Harry Potter character’s gayness treated as just ‘an extra detail’

We’re off to see the wizard.

No, not the one who lives at the end of the yellow brick road. This one might be said to live somewhere over the rainbow, as in the flag that symbolizes gay pride.

Or hadn’t you heard about Albus Dumbledore? If you are, or live in proximity to, a Harry Potter fan, you’ve already made the acquaintance. If not, suffice to say that he is our hero’s mentor, the headmaster of Hogwarts, the school for wizards in training. Last week, we learned that he was also something else.

The revelation came in response to a question from a reader during author J.K. Rowling’s appearance at Carnegie Hall. The reader asked if Dumbledore ever finds “true love.” Rowling replied that Dumbledore is gay and in love with a rival wizard, Gellert Grindelwald, whom he once defeated in battle. According to news accounts, the audience gasped – and then applauded.

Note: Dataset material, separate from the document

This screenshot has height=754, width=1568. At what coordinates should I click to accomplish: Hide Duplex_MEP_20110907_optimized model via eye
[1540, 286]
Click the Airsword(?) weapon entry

The revelation has brought scattered condemnation from conservative religious types who already hate the books because of their supposed ability to make children worship the occult. But truth to tell, the criticism has seemed relatively muted, especially as compared with the praise.

I conducted my own focus group survey of two Potter fans in Miami and their responses echoed what I’ve seen in press reports. “Me and my sister are so happy,” gushed Katherine Robertson, 14, “because we’re big on gay pride.”

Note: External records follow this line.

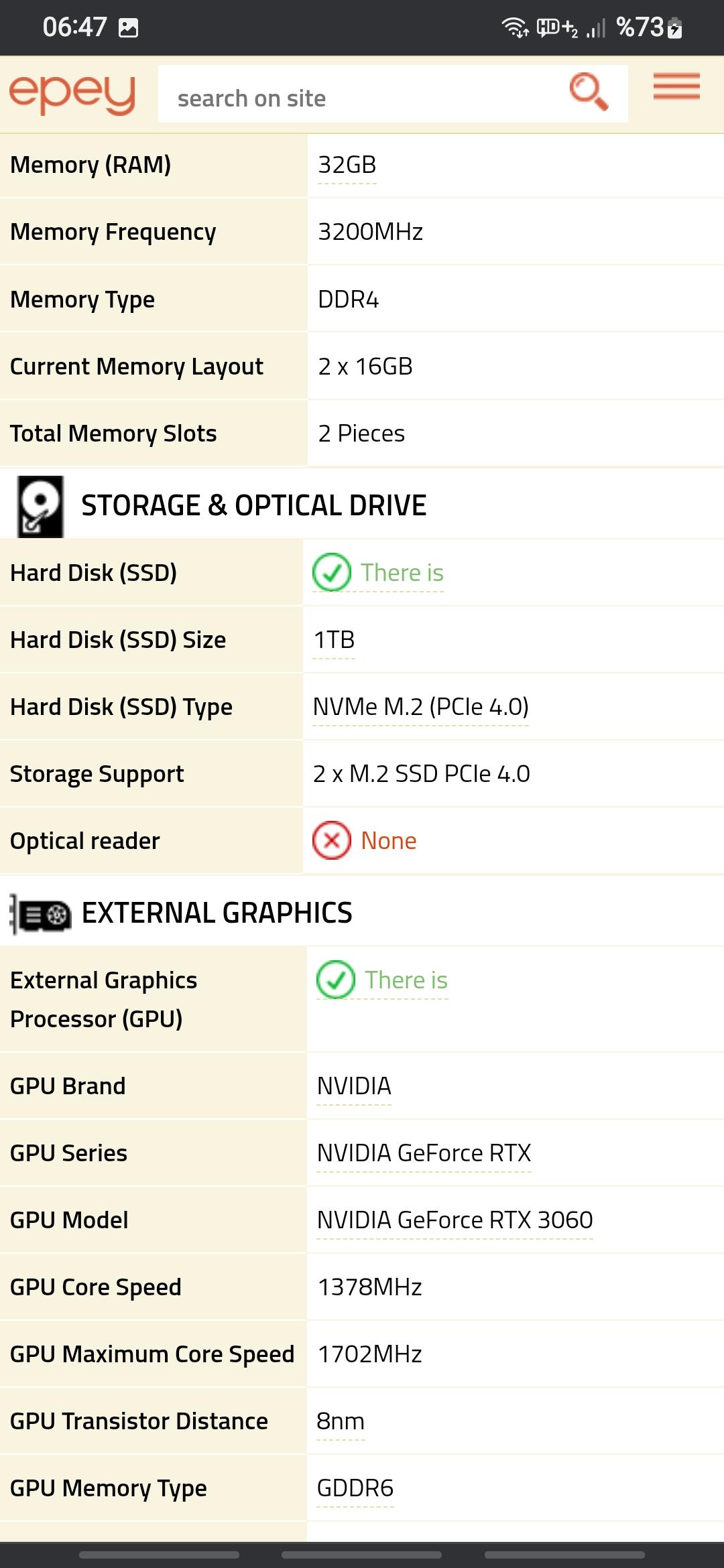Expand the NVMe M.2 (PCIe 4.0) value details
Viewport: 724px width, 1568px height.
click(x=422, y=706)
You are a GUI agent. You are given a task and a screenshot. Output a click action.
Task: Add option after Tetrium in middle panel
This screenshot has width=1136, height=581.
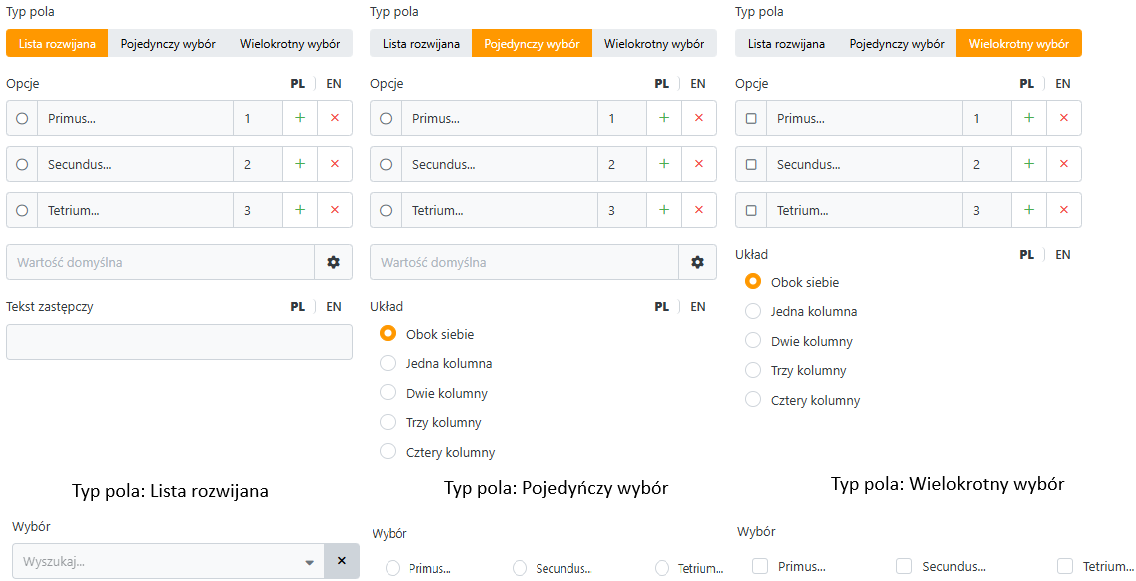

Her sister Anne Marie, 17, added, “I think the gay community was one of the few groups that was not represented in the books and it was important that they were. I don’t think it changes my perception of him at all. It’s just that as a Harry Potter fan, it’s an extra detail about him that I would like to know.”

His sexuality is an extra detail, she says. Not destiny, not definition. Just detail.

I am reminded that five years ago, Marvel Comics outed one of its signature characters, Ben Grimm, the rocky orange guy from the Fantastic Four: not as gay, but as Jewish. Apparently, in the minds of creators Stan Lee and Jack Kirby, he was always a Jew, but that was something they felt constrained to keep quiet back in 1961.

As a comic book geek of long standing, I felt much like Anne Marie Robertson does. It didn’t change my perception, but it was a detail I liked having.

The trouble is, not all details are created equal. Details of culture, color and sexuality are dangerous because they assume outsized importance in our mental calculus, because they have this ability to shape people’s understanding of who one is. So that to be gay is often to live confined to a prison of others’ perceptions, no longer a complex amalgam of likes and dislikes, weaknesses and strengths like anyone else, but reduced instead to a single neon characteristic. You are your sexuality and nothing more.

Or as actor T.R. Knight once put it, “I hope the fact that I’m gay isn’t the most interesting part of me.”

For some people, it is, and always will be.

Which is why there’s a subversive genius in what Rowling has done. By declining to lead with sexuality, she allows readers to first know a beloved character in the fullness of his likes and dislikes, weaknesses and strengths – like anyone else. And the revelation, when it comes, is only “an extra detail.”

We live in a nation where some people still accuse gays of “recruiting.” And equate homosexuality with pederasty. And give cheap applause to preachers and politicians who use gay men and lesbians as easy scapegoats.

Could the boy wizard help a generation learn to look at a gay person and see, neither definition nor destiny, but only detail?

That would be the greatest magic trick of all.